Another approach uses a broadcast medium whereby the client""s request is broadcast to all servers within a group. Each server decodes the client""s address and makes a determination as to whether or not to handle this request based on the client""s address. This implementation requires that all web servers listen to all client requests and discard those that are not within the configured range.
It is therefore an aspect of the present invention to provide a method for restructuring server content so as to distribute network traffic over a group of servers. The method provides a monitoring process which collects log files from a set of servers and analyzes them to find file relations. It merges files into groups based on a relation and on a specified configuration of the servers. The analysis also includes employing measurements of server traffic on a file basis and establishing a traffic load target for each server. The results of the analysis are then distributed to the set of servers within the group where the content is either distributed to a specific server or made active on a specific server.
It is another aspect of the invention to provide a method whereby files are relocated among servers and links to file locations are updated to show the new location of the files.
It is a further aspect of the invention to provide an apparatus, a computer product and an article of manufacture comprising a computer usable medium having computer readable program code means embodied therein for causing a computer process to be capable of restructuring and distributing the content among a set of servers. These implement a method such as to enable dynamic load balancing of a set of servers in a server cluster.
In an example of the invention, a web site monitoring process collects web server logs from a set of web servers. An algorithm is run on the web server logs to determine the number of times each file is requested and the size of each request and to determine any related files. The monitoring process creates groups of files based on these criteria and further combines groups of files until there exists a set of N groups of files where N is the number of servers in the cluster. All of the newly created sets of files are communicated to all servers in the group through an auxiliary process, or though the CGI based URL in the case of a web server. The content at each server is made active by transferring the content to each server.

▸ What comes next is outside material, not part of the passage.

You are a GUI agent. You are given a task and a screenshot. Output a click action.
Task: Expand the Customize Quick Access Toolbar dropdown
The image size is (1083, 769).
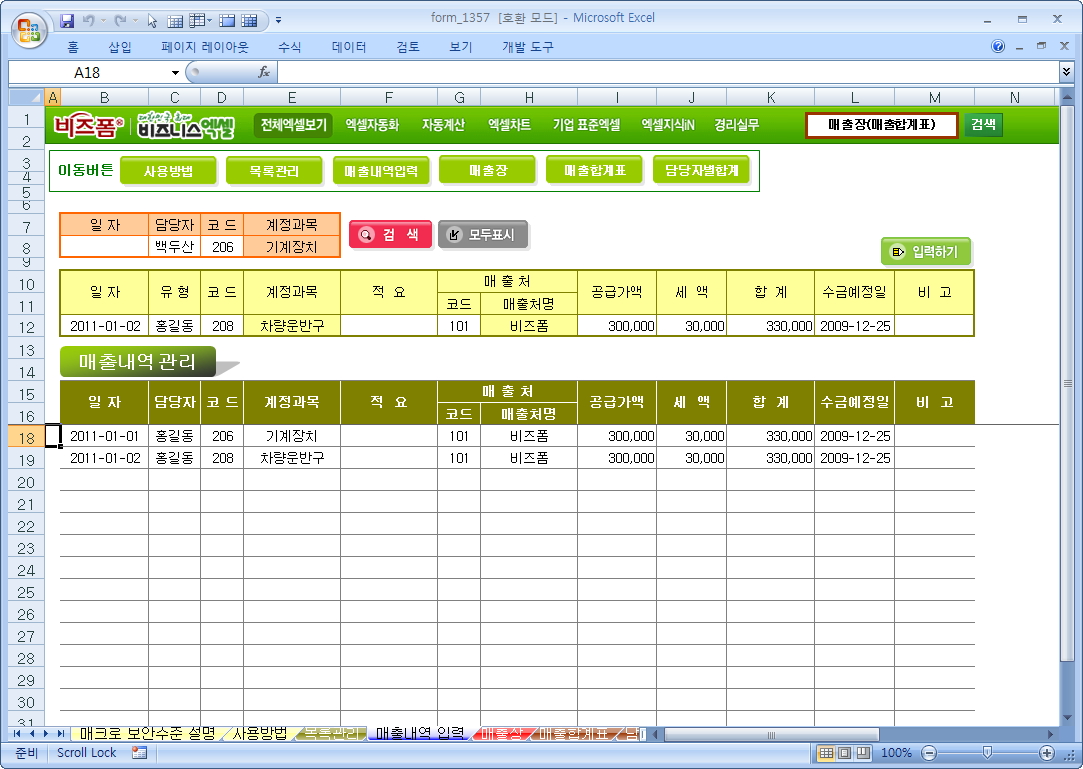(x=278, y=20)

In an alternative embodiment all content is stored on every server. Only a subset of the stored files is activated on each server as required by the utilization. Each server searches the content local to itself and modifies any content having a link to files that have been moved or deactivated by the monitoring process to another server in the group.
In an example embodiment the server site monitor includes a server log store to store log file information about each server in a server cluster, a file statistic database used to build relations about files, and a file group database where files groups are stored in order to send group information to each server within the server cluster.